While school buildings and their proper equipment are declared by statute to be necessary for the maintenance of the six months' school term, it is provided that the county commissioners shall be given reasonable time to supply the funds found upon investigation to be necessary (C. S., 5467), and it is further provided that "the board (of education) shall not be authorized to invest any money in any new house that is not built in accordance with plans approved by the State Superintendent, nor for more money than is made available for its erection." C. S., 5468.
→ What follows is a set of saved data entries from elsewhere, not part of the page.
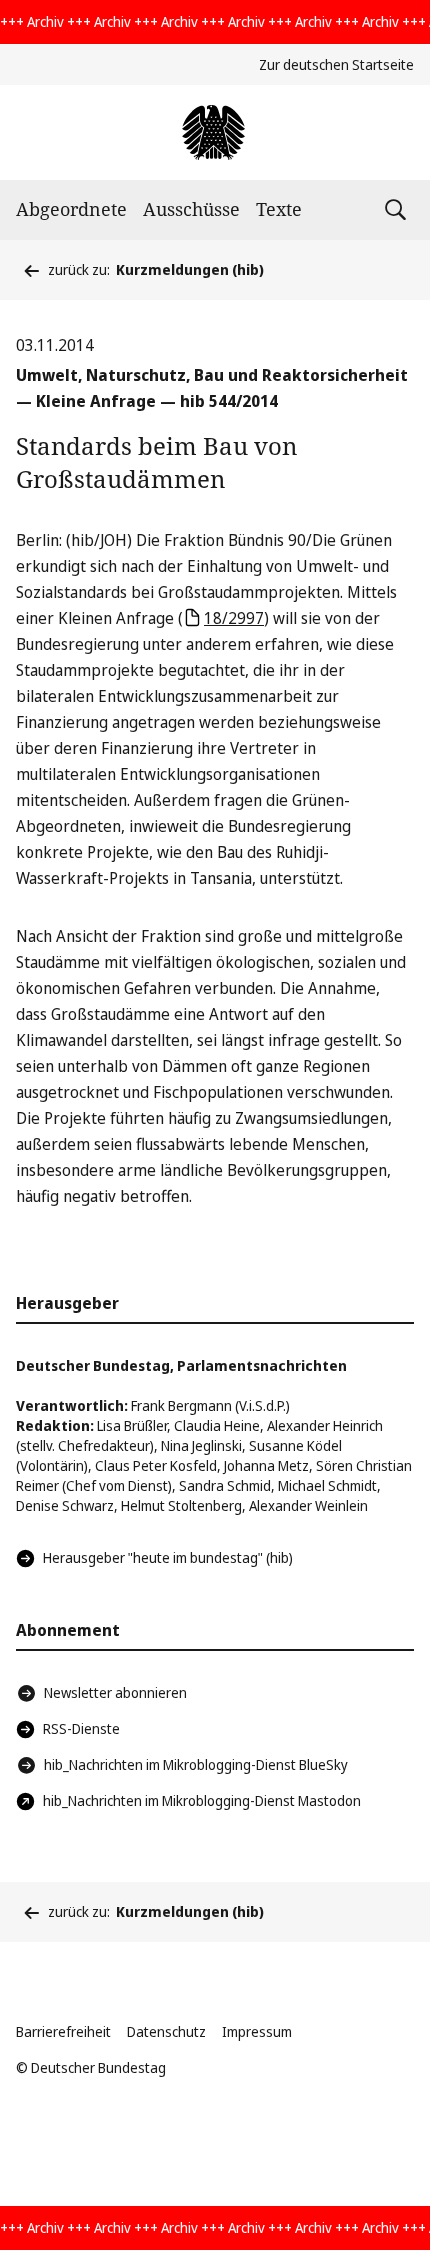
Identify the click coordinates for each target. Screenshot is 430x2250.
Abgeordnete (71, 209)
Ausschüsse (191, 209)
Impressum (257, 2031)
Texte (279, 209)
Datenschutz (166, 2031)
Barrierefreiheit (63, 2031)
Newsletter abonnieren (115, 1692)
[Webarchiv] (214, 132)
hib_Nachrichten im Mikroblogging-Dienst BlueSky (196, 1764)
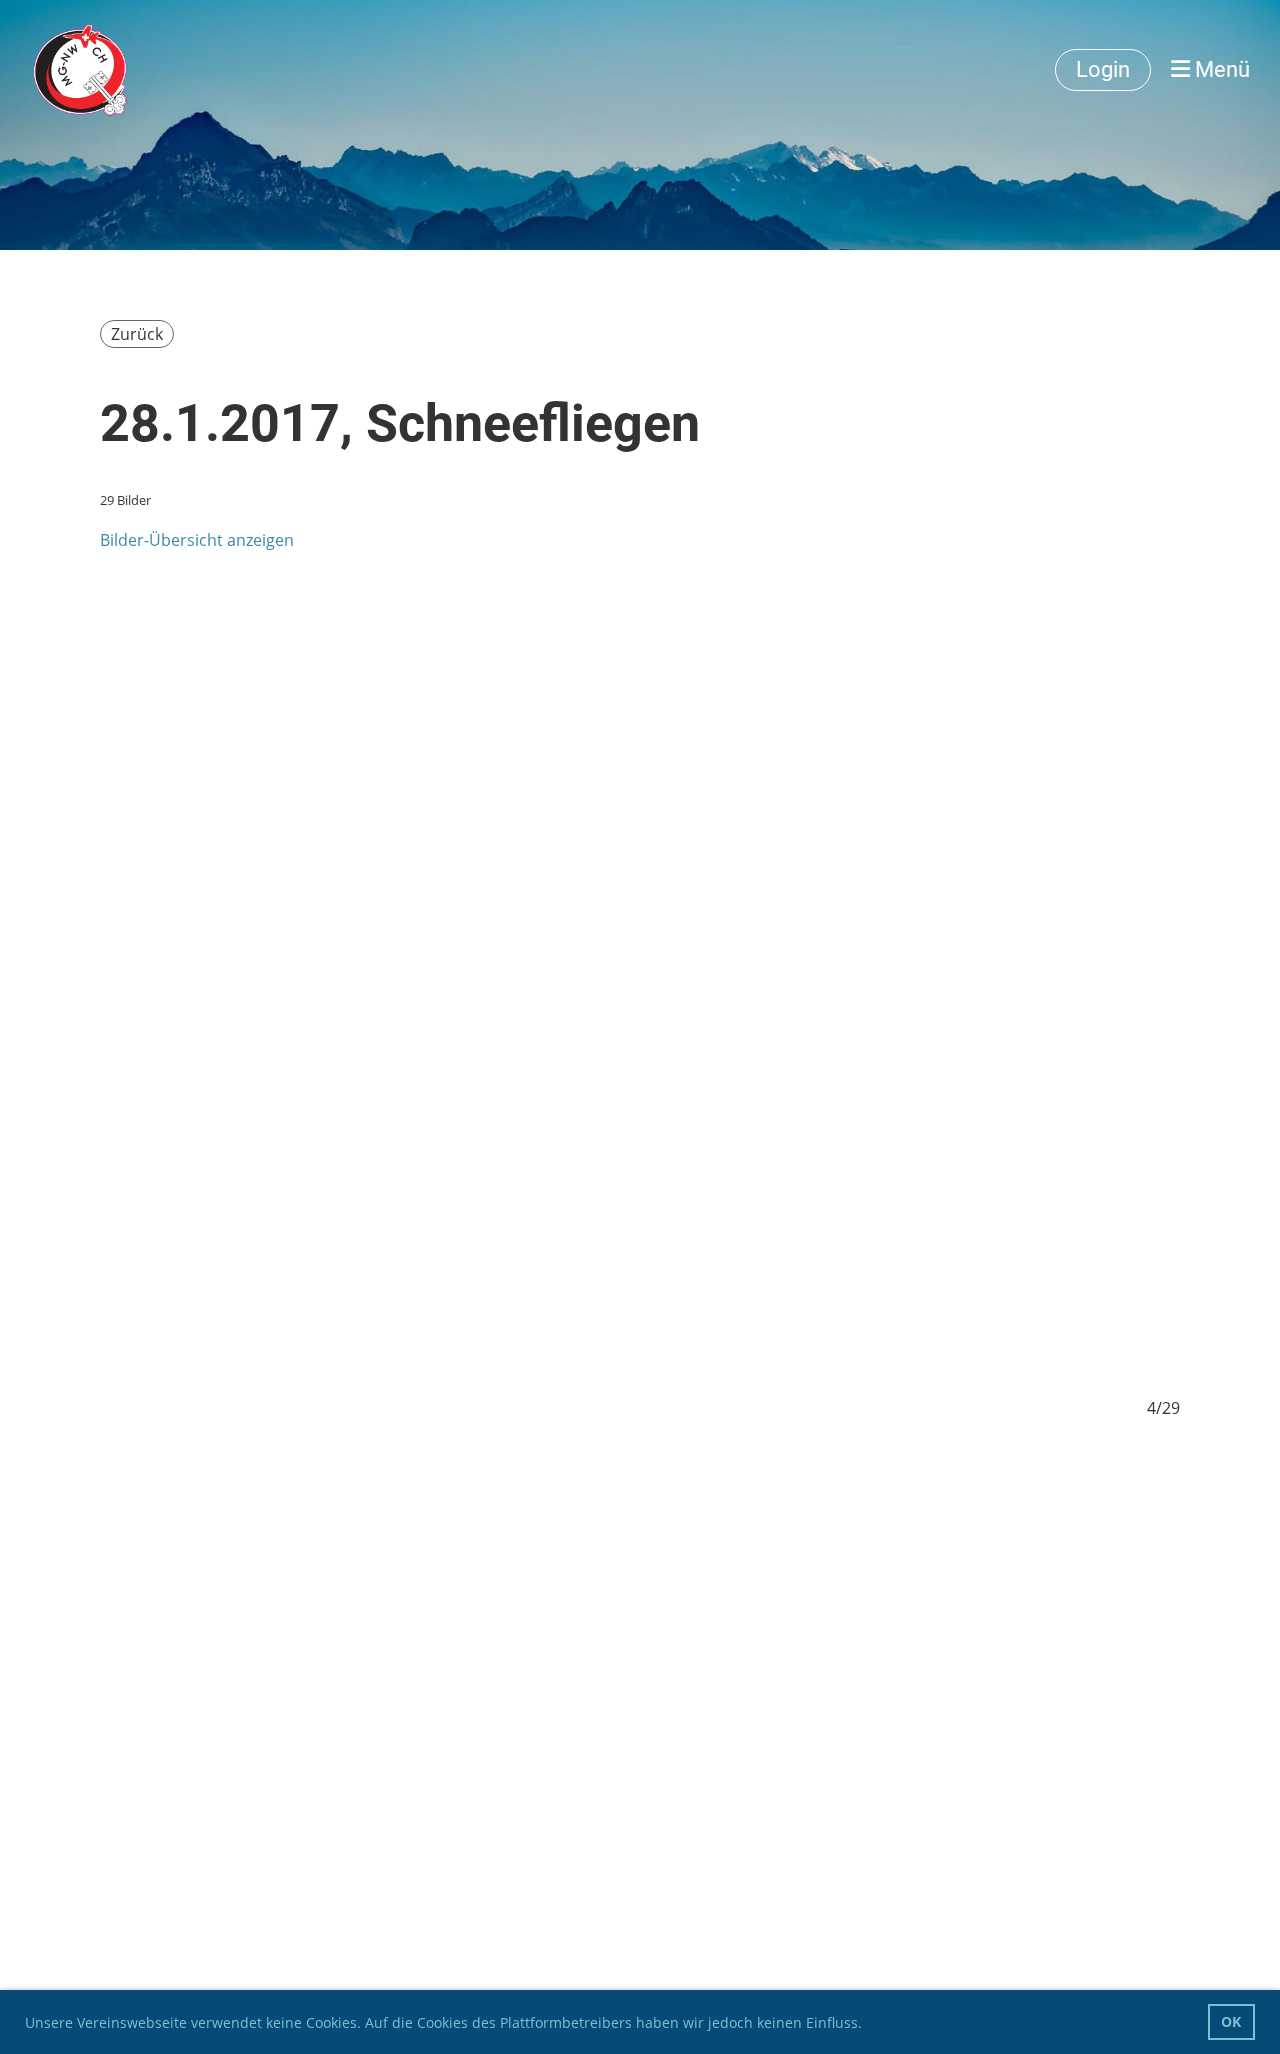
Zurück (137, 334)
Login (1103, 69)
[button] (869, 2025)
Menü (1220, 69)
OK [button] (1231, 2021)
If it appeared that the building was necessary and that the board of education and the board of commissioners of Buncombe County, at the proper time and in accord with the procedure prescribed by law, had refused to take any action, and that the desired result could be accomplished by means presently available to these defendants, a different question would be presented. If the defendants are proceeding in the most expeditious manner, in good faith, to supply the needs of the school, the present status would not present a case for the interference of the courts. Whether, under the circumstances, as stated in the argument, it would be wiser to repair the present building or construct a new one, becomes a matter for the exercise of sound judgment on the part of the local authorities who are charged with responsibility to provide adequate facilities for public education in this district.
To this end, the plaintiffs should not be precluded from further proceeding in the matter, if the circumstances should appear to warrant renewal of the application for the exercise of the mandatory power of the court.
As thus modified, the judgment of the court below is
Affirmed.
CLARKSON, BARNHILL, and SEAWELL, JJ., dissent.